Je crois que je lui en voudrais toujours

L’image de la famille parfaite, telle que Clémentine l’avait imaginée quand elle était petite fille (et que tous les trois renvoyaient aussi aux autres), était définitivement derrière eux. Dans les semaines qui ont suivi, les conjoints ont beaucoup parlé et décidé de rester encore un peu ensemble, le temps de s’organiser et, surtout, d’expliquer les choses autour d’eux, notamment à Gabriel. « C’est lui qui s’est chargé d’annoncer la nouvelle à tout le monde, explique la jeune femme. J’avoue que ça m’a soulagée. Je n’avais pas envie de me sentir jugée dans le regard des uns et des autres. Pour eux, j’allais sans doute être la pauvre épouse qui, sans le savoir, vivait avec un homo refoulé ». Trois ans et un divorce plus tard, Clémentine essaie toujours de se reconstruire.

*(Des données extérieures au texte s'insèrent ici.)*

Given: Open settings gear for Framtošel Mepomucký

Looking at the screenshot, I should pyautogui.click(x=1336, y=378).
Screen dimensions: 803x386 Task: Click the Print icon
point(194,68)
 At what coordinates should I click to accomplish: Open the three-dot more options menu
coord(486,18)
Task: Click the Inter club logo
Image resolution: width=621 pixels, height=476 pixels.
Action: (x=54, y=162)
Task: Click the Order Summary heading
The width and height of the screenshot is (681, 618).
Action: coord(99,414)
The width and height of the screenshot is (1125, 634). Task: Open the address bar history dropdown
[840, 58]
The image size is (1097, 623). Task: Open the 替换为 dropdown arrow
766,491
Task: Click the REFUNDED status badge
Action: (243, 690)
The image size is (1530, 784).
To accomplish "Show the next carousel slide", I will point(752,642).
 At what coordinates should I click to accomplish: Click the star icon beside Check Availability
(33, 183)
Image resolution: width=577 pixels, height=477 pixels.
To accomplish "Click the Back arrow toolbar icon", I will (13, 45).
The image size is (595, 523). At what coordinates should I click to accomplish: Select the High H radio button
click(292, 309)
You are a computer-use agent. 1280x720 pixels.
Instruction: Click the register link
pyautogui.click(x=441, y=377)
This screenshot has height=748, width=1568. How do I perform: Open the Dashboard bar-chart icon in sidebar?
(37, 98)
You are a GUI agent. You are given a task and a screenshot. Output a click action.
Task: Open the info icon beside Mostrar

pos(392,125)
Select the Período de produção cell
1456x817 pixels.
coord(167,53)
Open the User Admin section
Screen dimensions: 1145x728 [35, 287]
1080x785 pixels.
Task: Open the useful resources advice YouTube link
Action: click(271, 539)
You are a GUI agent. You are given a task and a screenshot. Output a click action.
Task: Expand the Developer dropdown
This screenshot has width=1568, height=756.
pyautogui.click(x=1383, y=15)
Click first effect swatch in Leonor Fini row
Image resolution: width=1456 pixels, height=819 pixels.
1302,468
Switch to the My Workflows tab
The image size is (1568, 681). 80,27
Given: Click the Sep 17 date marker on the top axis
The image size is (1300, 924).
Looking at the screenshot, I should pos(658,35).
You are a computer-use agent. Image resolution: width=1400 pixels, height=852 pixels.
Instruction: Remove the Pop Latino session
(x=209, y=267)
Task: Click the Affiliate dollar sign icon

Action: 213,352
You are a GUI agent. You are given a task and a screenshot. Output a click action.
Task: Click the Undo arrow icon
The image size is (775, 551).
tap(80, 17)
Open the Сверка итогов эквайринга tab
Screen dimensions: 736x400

 « Mon ex-mari est resté très attaché à moi, confie-t-elle. Il m’appelle quasiment chaque jour, ce qui ne m’aide pas vraiment à tourner la page. Pour ma part, je crois que je lui en voudrais toujours, en mon for intérieur, d’avoir fait exploser notre famille, mais j’essaie d’aller intelligemment de l’avant. Les deux premières années ont été très difficiles, car j’étais encore amoureuse de lui, mais aujourd’hui je ressens une profonde amitié pour lui. Et je m’entends même plutôt bien avec son compagnon ».